We are not there at all. We are in stagflation, where the economy growing slowly or stagnating, and prices remain high because of supply shocks.
In a stagnant economy, borrowers face high real debt burdens. As Irving Fisher’s debt-deflation theory explains, falling output can worsen the real value of debt, squeezing spending further.
If consumer and business confidence deteriorates further, due to persistent weak growth and the burden of high debt, spending can drop dramatically. This decline in demand can eventually overpower the supply-side pressures that were keeping prices high. Once people and firms begin to expect that prices will continue to fall, they delay purchases. This behavior can trigger a deflationary environment even a spiral.
See Japan’s “lost decades”.
I don’ believe that this gonna happen and it doesn’t even need, listen…

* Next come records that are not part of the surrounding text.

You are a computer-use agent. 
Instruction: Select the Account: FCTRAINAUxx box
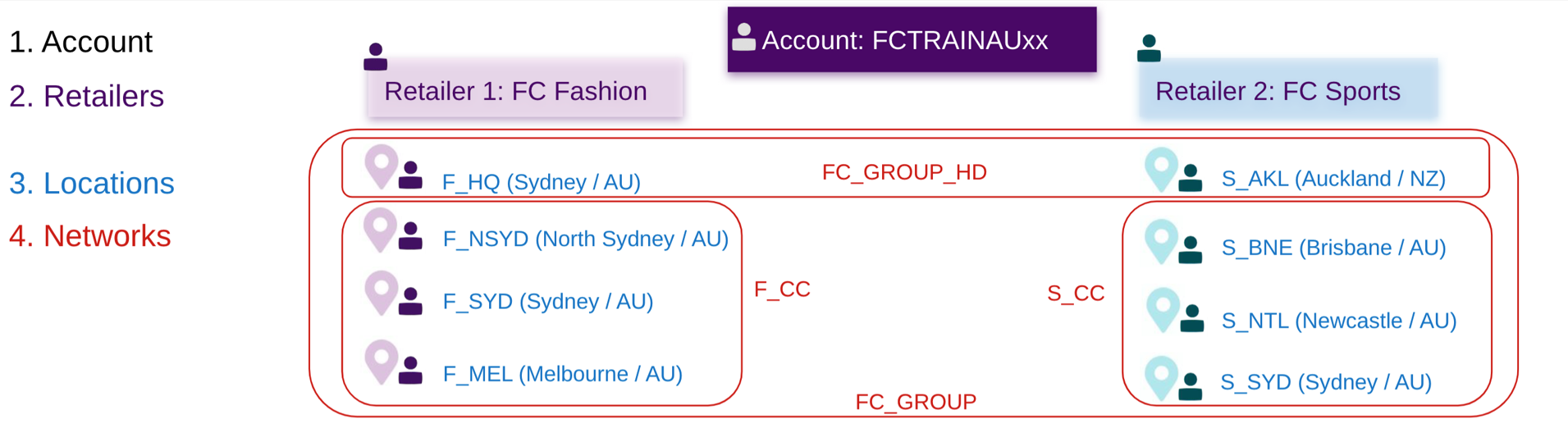[x=912, y=39]
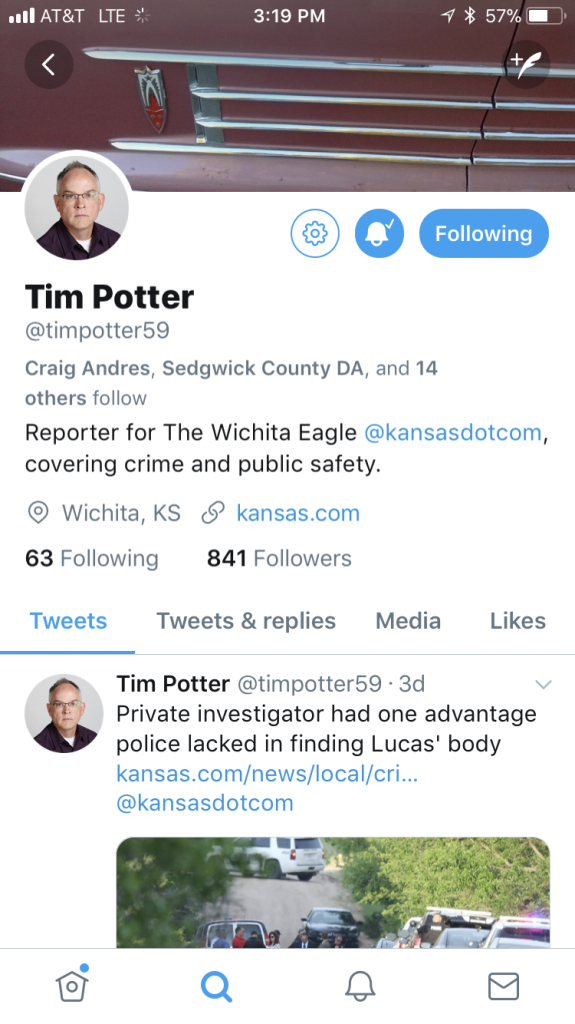Open the tweet's article link kansas.com/news/local
The width and height of the screenshot is (575, 1024).
click(267, 773)
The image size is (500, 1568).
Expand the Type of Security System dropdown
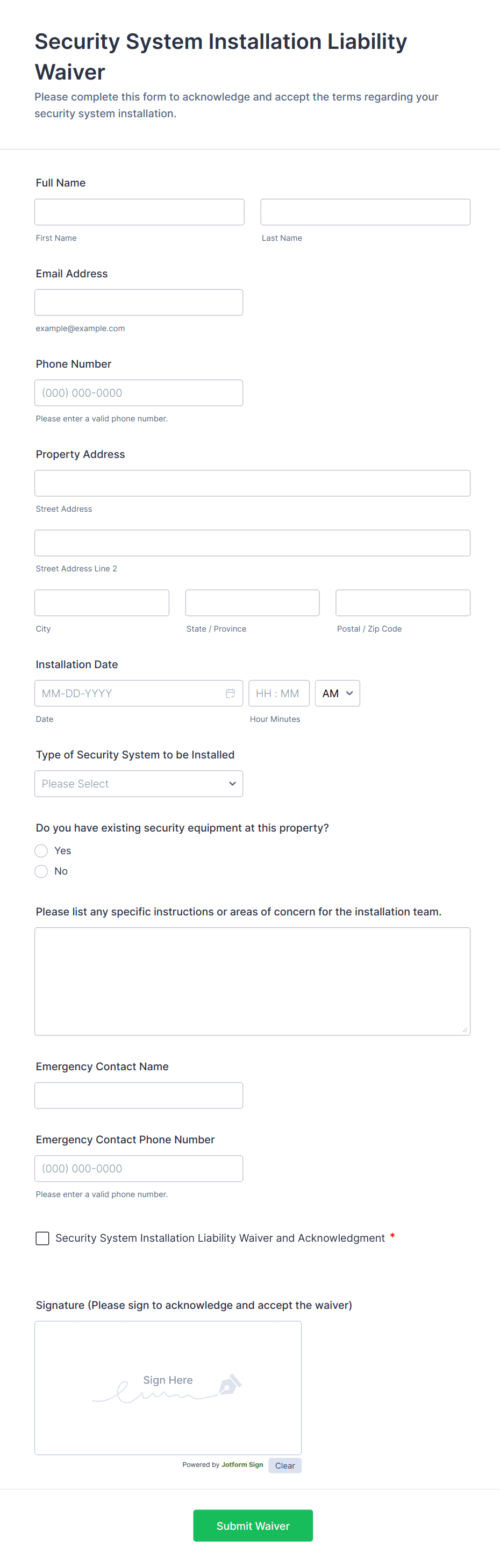click(x=138, y=783)
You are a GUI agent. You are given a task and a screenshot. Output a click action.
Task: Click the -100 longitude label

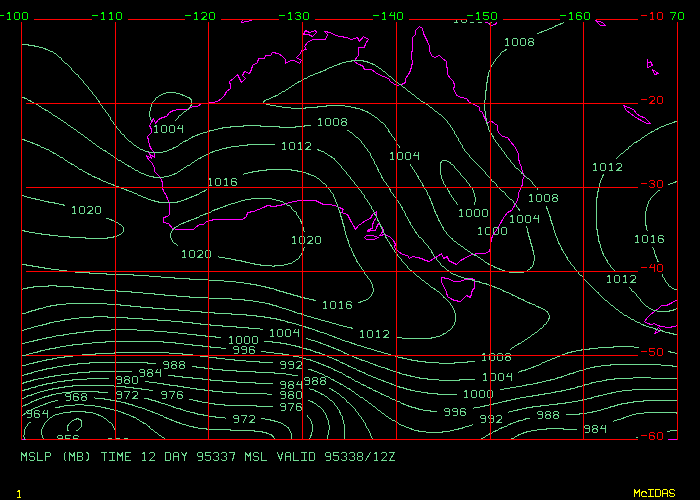tap(16, 16)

if this trend continues, it means investor sentiment is beginning to price in the risk of deflation. That would be a very important shift!
But if you understood my post about geopolitics and the global economy, you’ll get that this is precisely the goal!
Trump isn’t trying to lure retail traders onto the wrong side; he’s targeting institutional investors. He is fighting the sentiment. He isn’t trying to curb monthly near-term inflation, but rather flush stagflation out of the market completely—much as Volcker did back in the day. The difference is that now there’s the unregulated derivatives market, and you have major banks, investment funds, and in the future, Arab and Jewish investors to save the market and the economy and “buy the dip”.
And from now on, all indicators and trends should be interpreted in the light of this.